Inhalt in Kürze
- 47 Tage ab 15. März 2029 – so kurz dürfen öffentliche TLS-Zertifikate dann maximal noch laufen (CA/Browser Forum 2025). Zwischenschritte: 200 Tage ab 2026, 100 Tage ab 2027.
- Für Linux ist certbot Standard, für Windows-Umgebungen gibt es drei etablierte ACME-Clients: win-acme (kostenlos), Posh-ACME (PowerShell) und Certify the Web (GUI).
- Exchange, RDS-Gateway und LOB-IIS-Anwendungen sind die eigentlichen Fallstricke. DNS-Challenge statt HTTP-01 löst die meisten Probleme, braucht aber Konfiguration der DNS-API.
- 2 bis 4 Projekttage Aufwand bei typischen 30-80-MA-Setups. Wer bis Ende 2027 automatisiert hat, ist auf die 47-Tage-Welt vorbereitet.
Wenn Sie heute Ihr Exchange-Zertifikat alle zwölf Monate manuell erneuern, ist das mit der neuen 47-Tage-Regel ab 2029 nicht mehr praktikabel. Acht Erneuerungen pro Jahr statt einer bedeuten: Entweder Sie automatisieren, oder Sie haben jeden zweiten Monat einen IT-Brand. Die gute Nachricht: Für Linux-Admins ist das mit Let's Encrypt und certbot seit Jahren Standard. Die weniger gute Nachricht: Windows-Umgebungen mit Exchange, RDS, IIS und internen PKIs brauchen ein anderes Toolset – und sind im deutschen Mittelstand oft noch nicht umgestellt.
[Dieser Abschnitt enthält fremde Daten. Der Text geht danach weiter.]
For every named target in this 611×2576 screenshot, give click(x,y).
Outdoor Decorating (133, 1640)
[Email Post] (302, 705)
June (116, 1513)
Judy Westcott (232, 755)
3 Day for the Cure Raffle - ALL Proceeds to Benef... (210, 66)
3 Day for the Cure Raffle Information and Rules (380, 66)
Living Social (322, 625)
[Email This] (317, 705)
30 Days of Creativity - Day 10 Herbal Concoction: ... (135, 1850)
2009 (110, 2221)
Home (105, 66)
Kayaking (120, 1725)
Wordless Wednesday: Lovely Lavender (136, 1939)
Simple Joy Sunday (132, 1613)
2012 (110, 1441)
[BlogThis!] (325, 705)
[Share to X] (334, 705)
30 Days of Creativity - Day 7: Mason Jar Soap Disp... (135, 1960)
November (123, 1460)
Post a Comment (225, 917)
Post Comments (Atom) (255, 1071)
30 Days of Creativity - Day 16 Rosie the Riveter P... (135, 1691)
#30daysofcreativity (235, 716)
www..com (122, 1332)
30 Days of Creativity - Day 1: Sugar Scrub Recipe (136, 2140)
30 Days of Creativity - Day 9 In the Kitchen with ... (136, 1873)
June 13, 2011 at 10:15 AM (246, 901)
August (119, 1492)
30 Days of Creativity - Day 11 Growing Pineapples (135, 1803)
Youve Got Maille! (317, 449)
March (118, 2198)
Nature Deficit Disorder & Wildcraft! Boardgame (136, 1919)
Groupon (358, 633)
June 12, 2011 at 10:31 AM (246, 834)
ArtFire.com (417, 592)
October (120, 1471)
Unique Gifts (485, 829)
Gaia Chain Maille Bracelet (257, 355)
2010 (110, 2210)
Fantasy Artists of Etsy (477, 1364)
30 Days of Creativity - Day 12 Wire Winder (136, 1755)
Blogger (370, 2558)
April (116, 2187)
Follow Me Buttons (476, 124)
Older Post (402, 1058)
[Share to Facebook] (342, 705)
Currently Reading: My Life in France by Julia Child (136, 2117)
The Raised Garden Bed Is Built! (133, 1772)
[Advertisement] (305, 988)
Was die 47-Tage-Regel konkret bedeutet
Das CA/Browser Forum hat im April 2025 dem Vorschlag von Apple zugestimmt, die maximale Laufzeit öffentlicher TLS-Zertifikate stufenweise zu reduzieren. Heise, Golem und Borncity berichten übereinstimmend:
Alle vier großen Browser-Hersteller (Apple, Google, Microsoft, Mozilla) haben zugestimmt. Das heißt: Ab dem jeweiligen Stichtag weigern sich Chrome, Safari, Edge und Firefox, Zertifikate mit längerer Laufzeit zu akzeptieren. Das gilt für öffentlich erreichbare TLS-Zertifikate – also für alle Server, die im Internet mit gültigem Zertifikat antworten müssen: Exchange-Mailserver, RDS-Gateways, Webshops, Kundenportale, API-Endpoints.
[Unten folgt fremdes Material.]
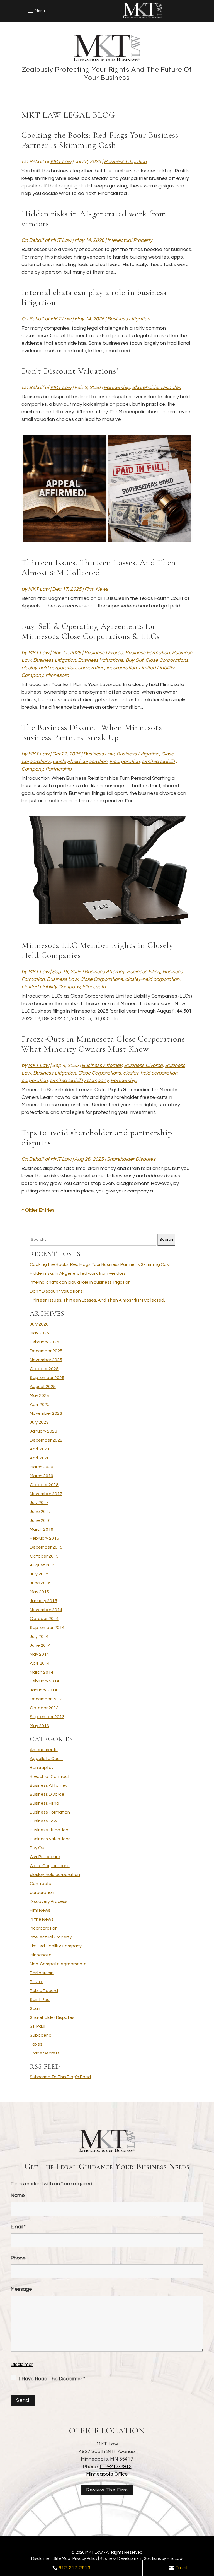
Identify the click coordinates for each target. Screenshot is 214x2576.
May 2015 (39, 1592)
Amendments (44, 1749)
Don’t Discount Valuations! (69, 371)
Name (18, 2195)
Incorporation (121, 667)
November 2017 (46, 1493)
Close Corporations (166, 660)
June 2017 (40, 1511)
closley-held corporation (48, 667)
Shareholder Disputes (156, 387)
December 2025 (46, 1351)
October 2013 (44, 1708)
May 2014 (39, 1654)
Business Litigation (125, 161)
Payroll (36, 1981)
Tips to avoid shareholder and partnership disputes (96, 1138)
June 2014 (40, 1645)
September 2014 (47, 1627)
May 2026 (39, 1333)
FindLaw (175, 2558)
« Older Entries (38, 1210)
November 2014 (46, 1609)
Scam (36, 2008)
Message (21, 2289)
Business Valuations (100, 660)
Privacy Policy (84, 2558)
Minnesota (57, 675)
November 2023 (46, 1413)
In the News (42, 1919)
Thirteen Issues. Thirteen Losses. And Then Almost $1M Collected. (98, 567)
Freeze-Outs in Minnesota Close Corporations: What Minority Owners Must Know (104, 1044)
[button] (35, 10)
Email (18, 2226)
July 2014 (39, 1636)
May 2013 (39, 1725)
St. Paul (37, 2026)
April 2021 (40, 1449)
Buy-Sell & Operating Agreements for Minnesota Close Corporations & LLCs (90, 631)
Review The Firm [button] (107, 2490)
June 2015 (40, 1583)
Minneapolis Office (107, 2474)
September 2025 (47, 1377)
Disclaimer (22, 2364)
Wer bis 2029 nicht automatisiert hat, bekommt acht Zertifikats-Renewal-Termine pro Jahr pro Dienst. Bei einem mittelständischen Setup mit 10 Zertifikaten sind das 80 manuelle Erneuerungen. Das ist kein „wir gucken dann mal" – das ist ein echtes Betriebsrisiko.
Warum Windows-Umgebungen ein eigenes Thema sind
Die Linux-Welt hat das Problem 2015 gelöst: Let's Encrypt, certbot, Cron-Job. Für Webserver wie Nginx oder Apache läuft das seit Jahren ohne Probleme. In der Windows-Welt ist das komplizierter, und zwar aus drei Gründen:
- Exchange Server. Exchange nutzt ein einziges SAN-Zertifikat für mehrere Dienste: Mail.Contoso.de, Autodiscover.Contoso.de, MX-Records. Wenn das Zertifikat erneuert wird, müssen IIS-Bindings aktualisiert werden, Exchange-Services neu geladen und bei on-prem-Setups der Split-DNS beachtet werden.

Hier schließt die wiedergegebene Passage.